Slogan or not this one rings true, “sell in May and go away” it’s followed. Whether it happens again this year, who knows but from what I sense it will.
In tonight’s dissertation the words unremarkable, rangebound and an inevitable short squeeze were used to describe last week. The street’s significantly reduced earnings estimates were topped, inflation meandered at all too high levels, Japan sent us a head fake and Amazon didn’t know if it was coming or going.
Next week, between the 1/4% expected raise in rates together with the US jobs report we have more of the same; expectations are pretty much etched in stone. Inflation is far too high for things to change and the unemployment rate is far too low to change that. So more of the same. What the market, or at least the traders will do is anyone’s guess, but the investors are going to stick with a risk free 4%+ return.

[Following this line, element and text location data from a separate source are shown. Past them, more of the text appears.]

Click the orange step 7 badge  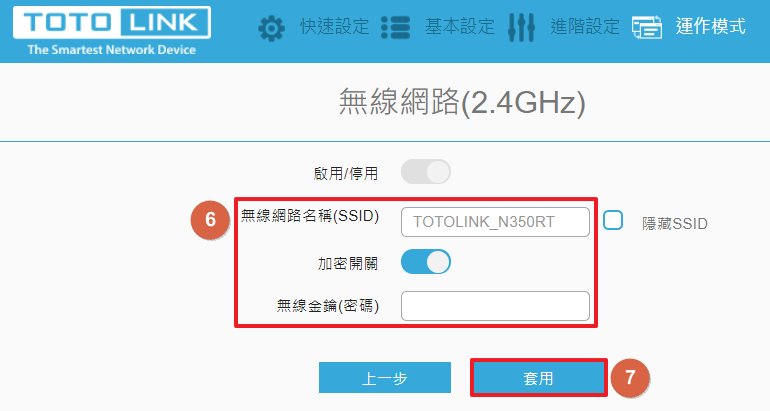630,377
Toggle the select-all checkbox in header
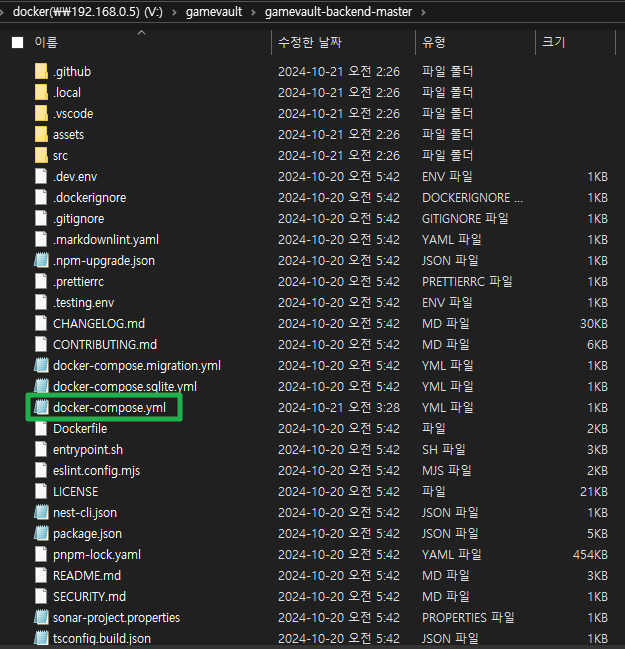The height and width of the screenshot is (649, 625). (x=17, y=43)
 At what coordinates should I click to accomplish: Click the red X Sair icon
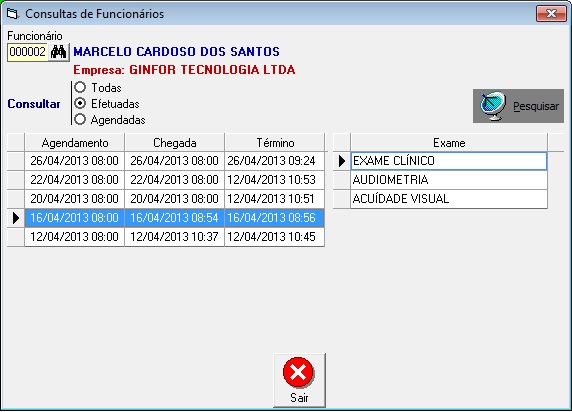298,372
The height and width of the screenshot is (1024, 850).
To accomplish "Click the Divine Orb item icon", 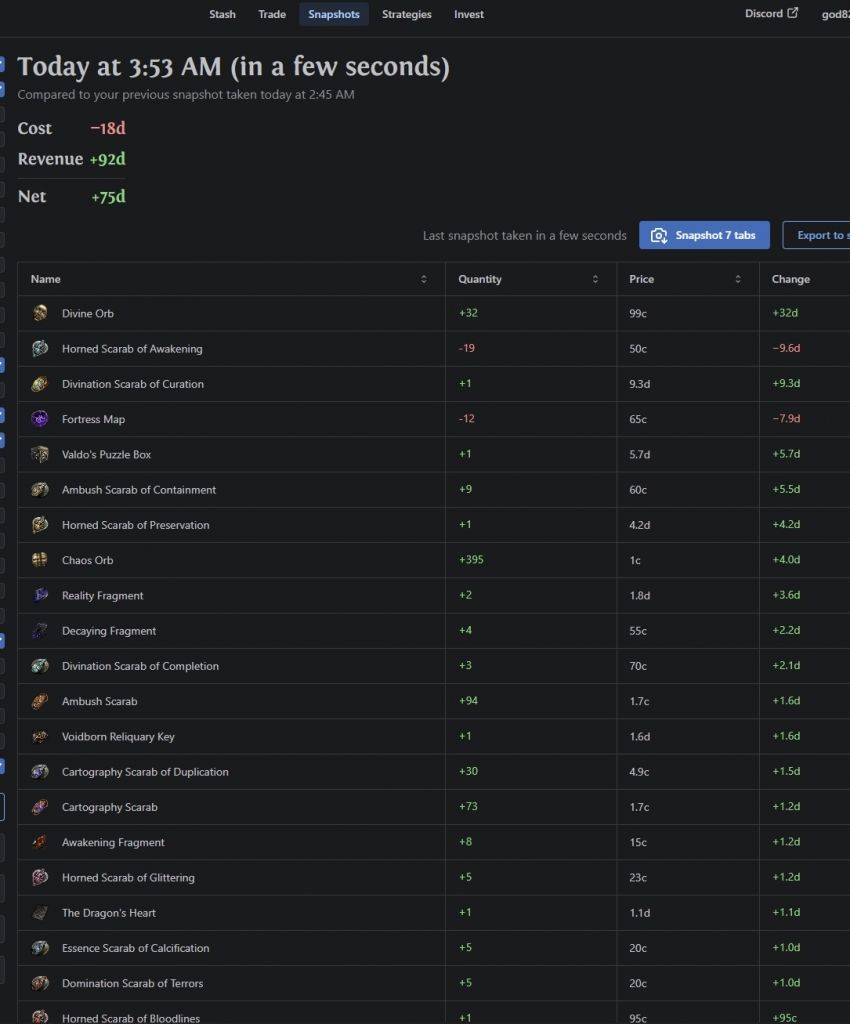I will click(x=40, y=313).
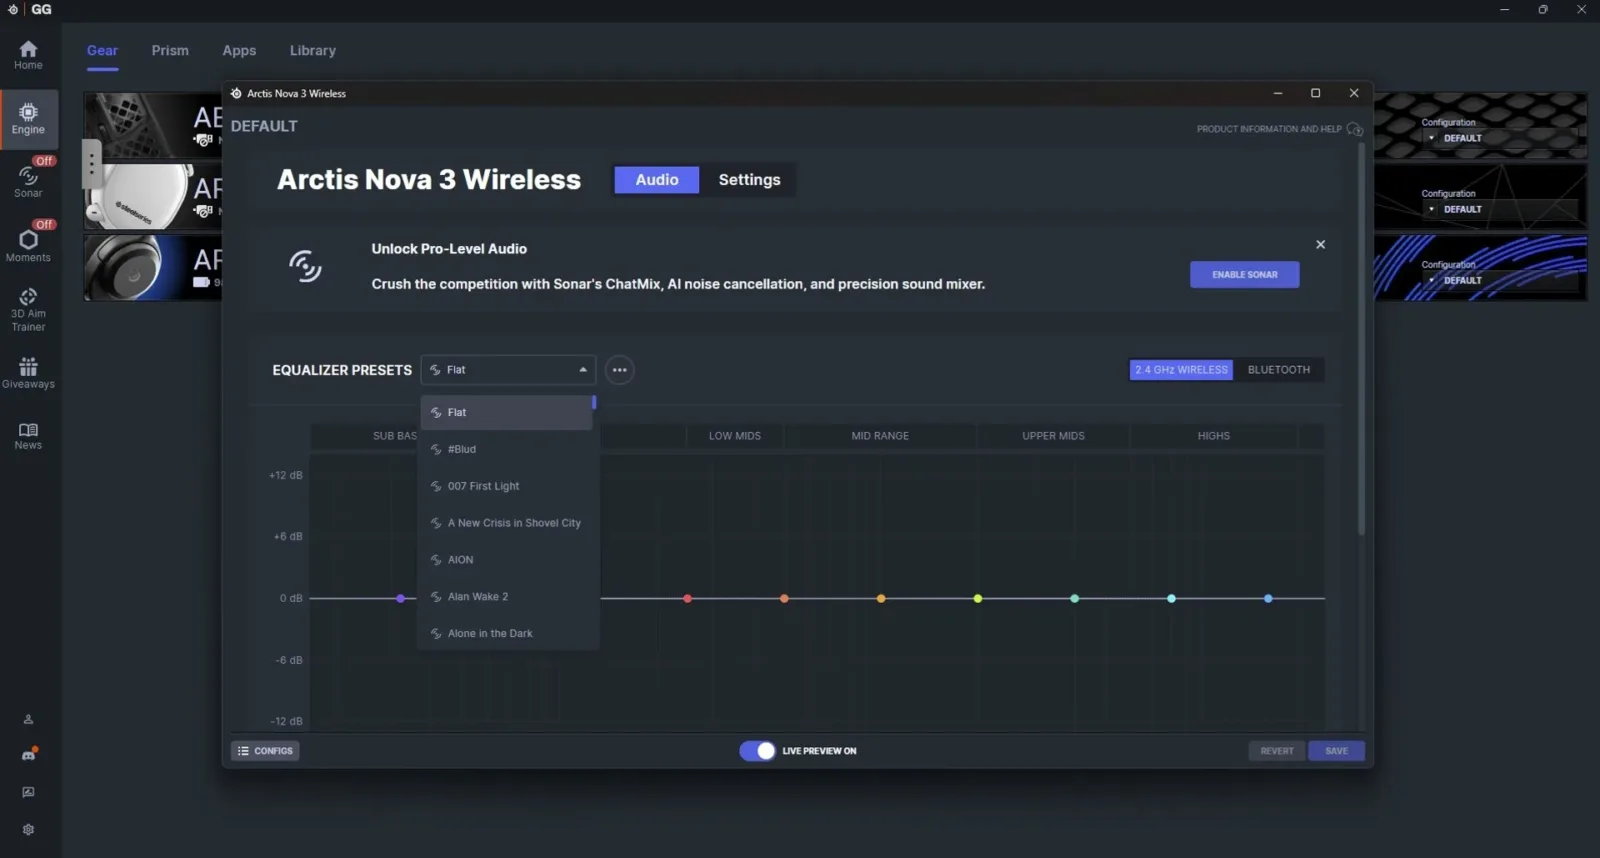This screenshot has width=1600, height=858.
Task: Click the three-dots preset options button
Action: [620, 370]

Other than the following chart you’re going to have to take 20 minutes of your time and actually listen to what I have to say. There’s a few gems in there, especially at the end so click and listen.
What I’m going to present below is something most of you didn’t know exists or never used. If you are a Position Trader you should. Sugar has been on a dramatic run due to constant demand but in this case due to reduced supply. No matter how you look at it, agricultural commodities grow and are harvested every year. Only once have I seen two bad years of crop production in the sugar markets and the future price models suggest it’s not happening.

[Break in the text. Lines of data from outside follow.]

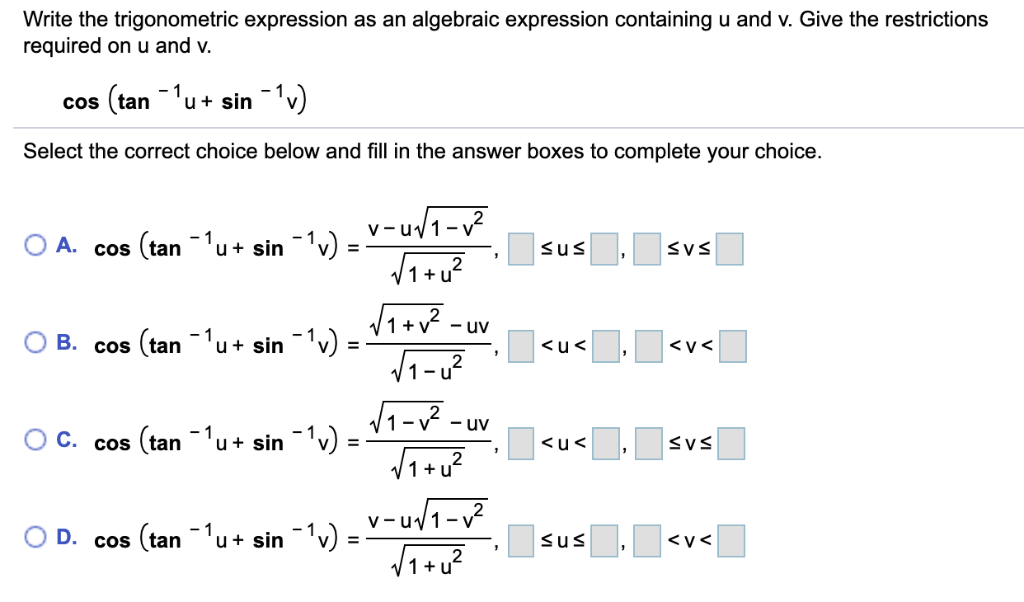Click choice A's upper v bound box
Screen dimensions: 1024x602
730,248
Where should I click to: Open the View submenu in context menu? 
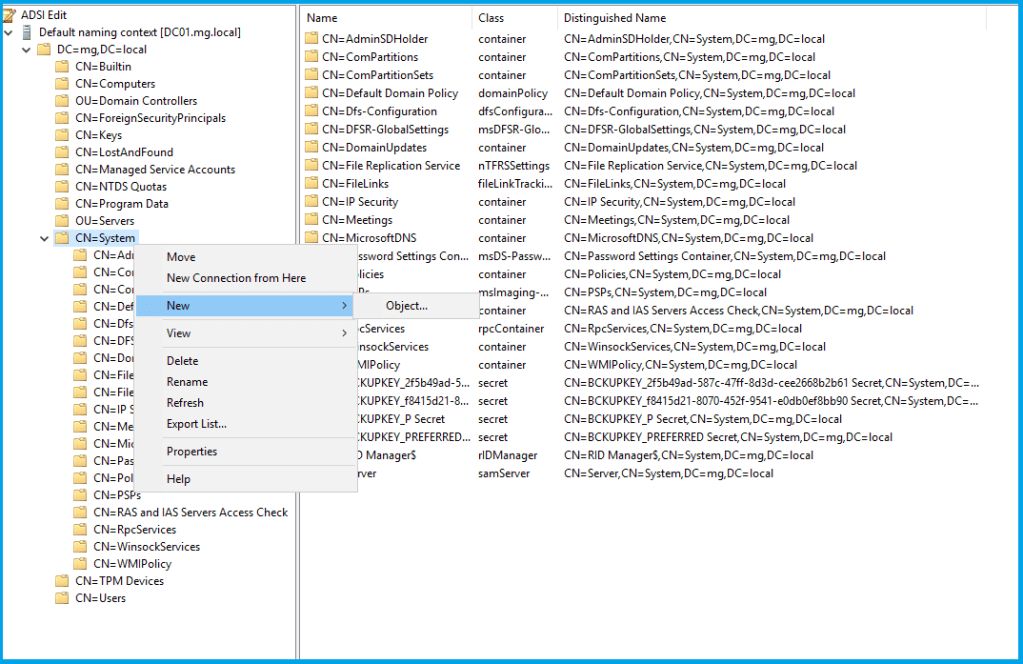coord(178,333)
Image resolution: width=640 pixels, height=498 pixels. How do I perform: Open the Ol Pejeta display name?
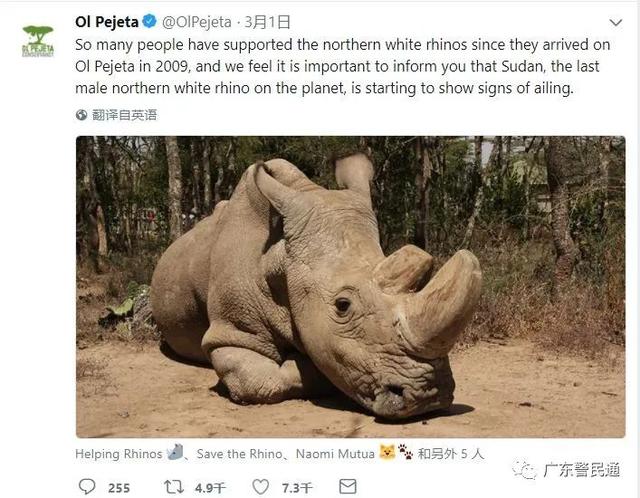[106, 20]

First, sugar sold off pretty hard on Friday.
Second, like all commodities, especially agricultural ones, prices tend to revert to the mean for two reasons. Agricultural crops grow each year and when prices skyrocket, farmers tend to grow more to take advantage of the increased prices. It’s only natural as farmers are business people. I bet some are out there hedging the higher prices for next year knowing that when the crop comes in they’ll be happy with numbers in the 20s. Remember that’s why futures exist, not because speculators want to make a quick buck.
Hope you enjoyed this post. I’m just a young 68 years old; my Dad became a broker when I was 13. It’s time for me to ‘give back’ to all of you what’s in my head. It’s not always pretty but it’s based on history . . . and history, unchecked, repeats itself.